At issue was whether a conviction for attempted robbery under one federal law, the Hobbs Act, also qualifies as a "crime of violence" under another federal statute, 18 U.S.C. § 924(c)(3)(A). This matters because the additional "crime of violence" designation carries with it a second felony conviction and extra years in prison. Writing for the majority, Justice Gorsuch held that the "crime of violence" designation did not apply.
To qualify as a "crime of violence" under the federal law at issue, the offense must have, according to the statute, "as an element the use, attempted use, or threatened use of physical force against the person or property of another." Justin Taylor was charged with attempted robbery under the Hobbs Act. To secure that conviction, Gorsuch explained in his opinion, "the government must show an intention to take property by force or threat, along with a substantial step toward achieving that object. An intention is just that, no more. And whatever a substantial step requires, it does not require the government to prove that the defendant used, attempted to use, or even threatened to use force against another person or his property." In other words, while an attempted robbery occurred under the Hobbs Act, "no crime of violence" occurred under the terms of 18 U.S.C. § 924(c)(3)(A).
Justices Clarence Thomas and Samuel Alito each dissented from Gorsuch's opinion. Thomas blasted Gorsuch for a soft-on-crime judgment that distorted federal law, is "divorced from reality," and which "threatens public safety." Alito was not exactly complimentary either. "I agree with Justice Thomas that our cases involving §924(c)(3)(A) have veered off into fantasy land," he wrote. Gorsuch's "strict reading of the text," according to Alito, led to an absurd result.
In 2020 I wrote about the growing trend of criminal justice cases dividing the "conservative" judiciary.

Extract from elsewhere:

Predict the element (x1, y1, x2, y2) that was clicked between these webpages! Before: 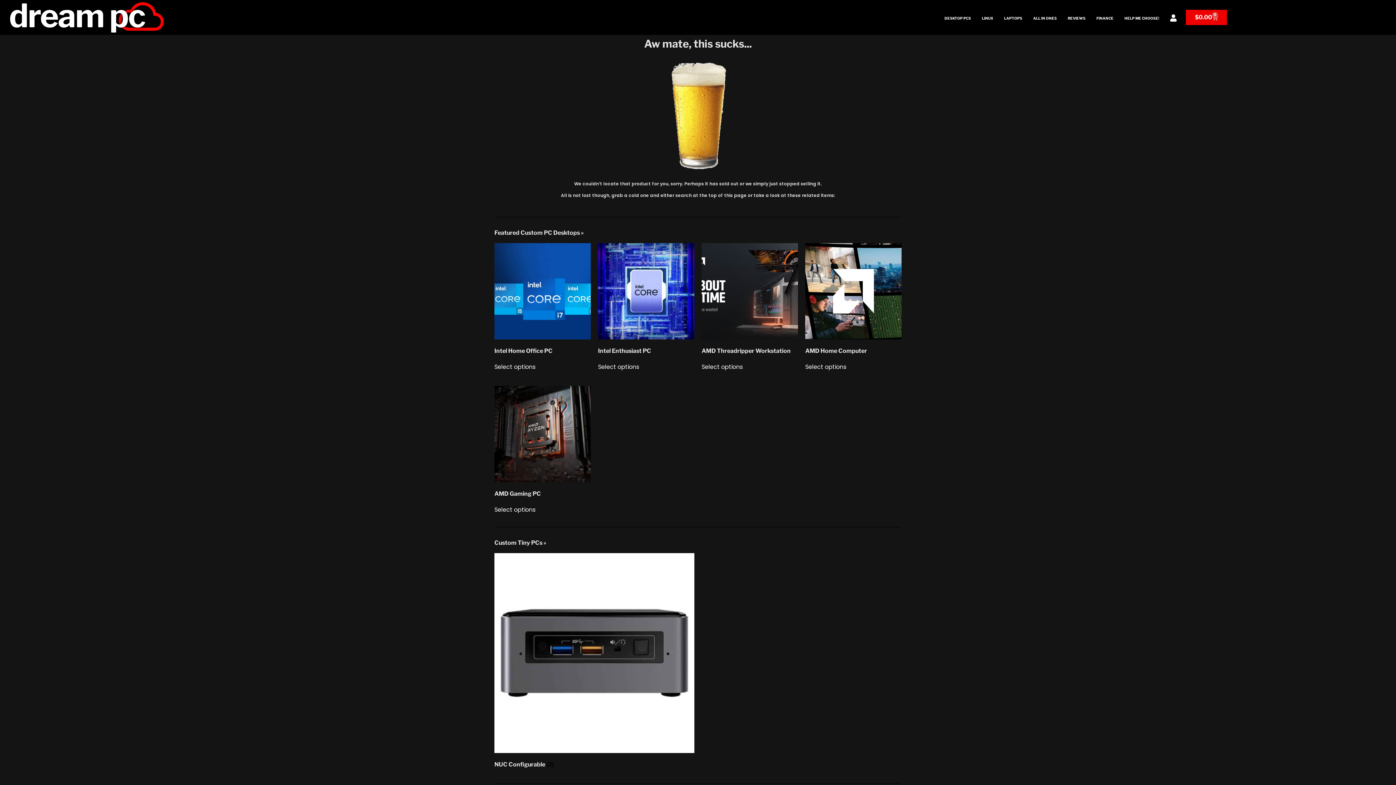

One of my examples involved Gorsuch and Alito clashing over the meaning of the Fourth Amendment, with Gorsuch advancing an interpretation that would cause the government to lose many more cases than it currently does while Alito countered with a far more deferential stance in favor of prosecutors and police.
Today's dispute over statutory interpretation in a criminal sentencing case represents yet another active front in this ongoing and crucially important judicial battle.